Goal: List every line in the listing that contains the word "height".

Listed records:
————————

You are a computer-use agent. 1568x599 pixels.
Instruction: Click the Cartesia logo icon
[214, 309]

————————

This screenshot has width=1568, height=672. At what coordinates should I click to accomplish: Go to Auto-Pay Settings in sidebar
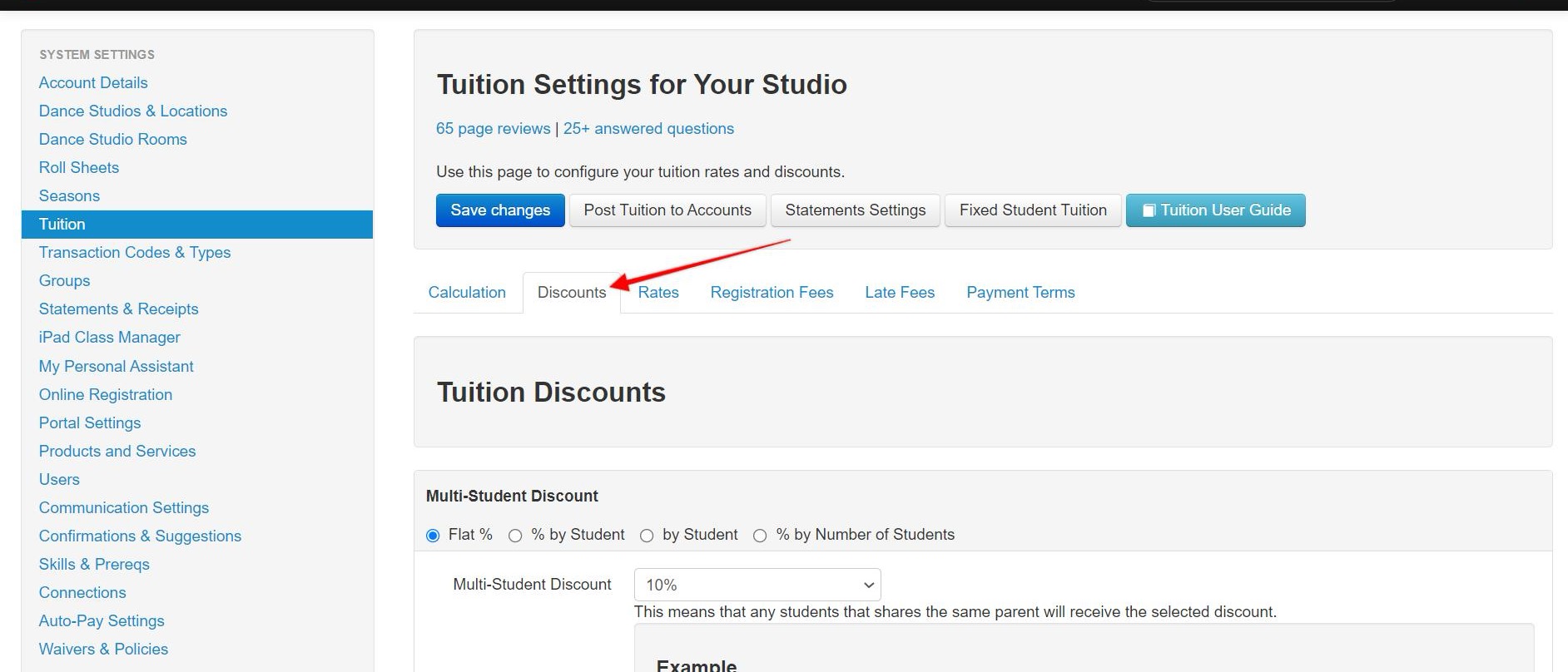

————————

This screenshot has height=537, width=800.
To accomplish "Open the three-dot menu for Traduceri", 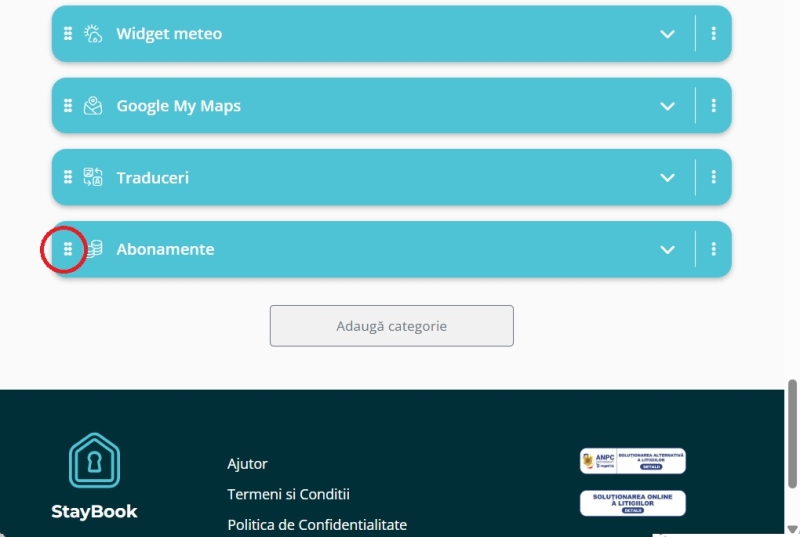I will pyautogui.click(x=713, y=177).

————————

Task solution:
This screenshot has width=1568, height=672. At what coordinates should I click to accomplish: Go to Auto-Pay Settings in sidebar
This screenshot has height=537, width=800.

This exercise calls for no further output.